American small businesses have struggled over the last year due to supply chain woes caused by the ongoing outbreak of the coronavirus and the ripples it has caused. A global supply chain disruption can cause serious strife even for the smallest business if it can’t get the materials, supplies, or inventory it needs to sell to customers.
While there’s no evidence that we’ll get back to pre-pandemic operations anytime soon, small businesses must make modifications to how they operate to survive these bottlenecks.
What Are the Major Supply Chain Issues?
When the pandemic began, there were factory shutdowns in China and other countries, which led to shortages of things like toilet paper, if you recall. That was just the tip of the iceberg, as other products also became endangered, like semiconductor chips. Because so many products rely on these chips, from cars to phones, and demand for these items increased steeply through the pandemic, we are now seeing huge supply chain disruptions and spiked prices.
And these aren’t the only products that are being delayed in production and delivery. Just about every industry has been hit by supply chain disruptions.
Why is There a Supply Chain Problem in the United States?
A large number of American businesses—both large and small—rely on products created in Asia and other countries. Because there are supply chain bottlenecks on many Chinese products because of the coronavirus pandemic, the U.S. and other countries are suffering.
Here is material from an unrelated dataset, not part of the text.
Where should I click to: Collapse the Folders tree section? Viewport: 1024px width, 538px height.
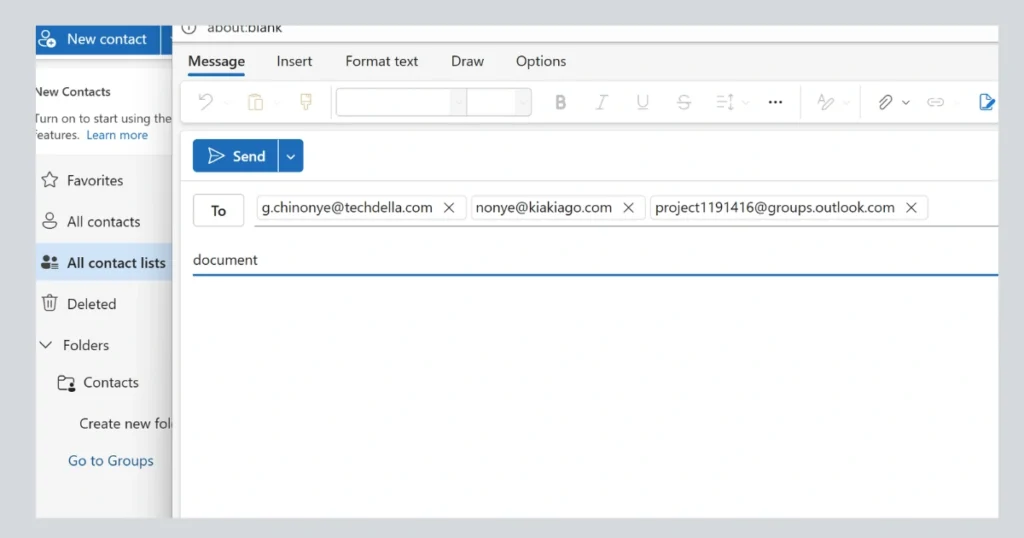[46, 345]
How Small Businesses are Being Impacted by the Supply Chain Crisis
Not only are there backlogs in the manufacturing of raw materials and products that U.S. small businesses need, but there are also ripple effects throughout the retail industry. Container ships are backed up at ports, unable to deliver the products they hold.
There is also a shortage of truck drivers to deliver products to warehouses and retailers. These labor shortages, along with sporadic shutdowns throughout the pandemic, have caused shipping costs to rise and store shelves to be empty. This is especially dangerous for small businesses during the holiday shopping season when most make the bulk of their revenues.
What Can Small Business Owners Do to Survive this Crisis?
The Biden administration is taking measures to fix the issues with supply chains, though there are no fast and easy fixes.
Small businesses must find ways to navigate around reality so that they can stay in business and meet consumer demand.
How can they do that? A little creativity.
Look for alternative suppliers. If you’re not having luck overseas, consider American suppliers. Though they may charge more than their overseas counterparts, you may be able to eliminate most of the logistical issues that come from shipping products halfway around the world and actually get your products.
You may also want to raise your prices. As costs go up for you, it may be impossible to retain your profit margin without charging customers more. We’re seeing prices rise across the board, and while no shoppers like it, increased pricing doesn’t seem to be slowing sales down.
You may also want to consider offering alternative products if you can’t get your usual order of inventory.
Above all, have patience. This crisis won’t last forever, and if we can hold on a bit longer and find innovative solutions to problems like the ones that supply chains create, we’ll make it through together.
How Financing Can Help Small Businesses Overcome Supply Chain Obstacles
Here’s hoping that next year is better than the last. If we’ve learned one thing from the COVID-19 pandemic, it’s that we never can predict the future.
Given the situation with supply chain blockages, you might want to consider taking out one or more small business loans to ensure you have the capital you need to make it through to better times.
Business credit cards can also be useful because they allow you to make the purchases your business needs, like office supplies and equipment, even if you can’t pay for it all right now. Just be mindful of your charges and pay them back as quickly as possible to avoid paying too much interest.
You’re far from alone in experiencing supply chain issues. While there’s no easy fix here, know that things get better slowly, and before you know it, business will be booming again.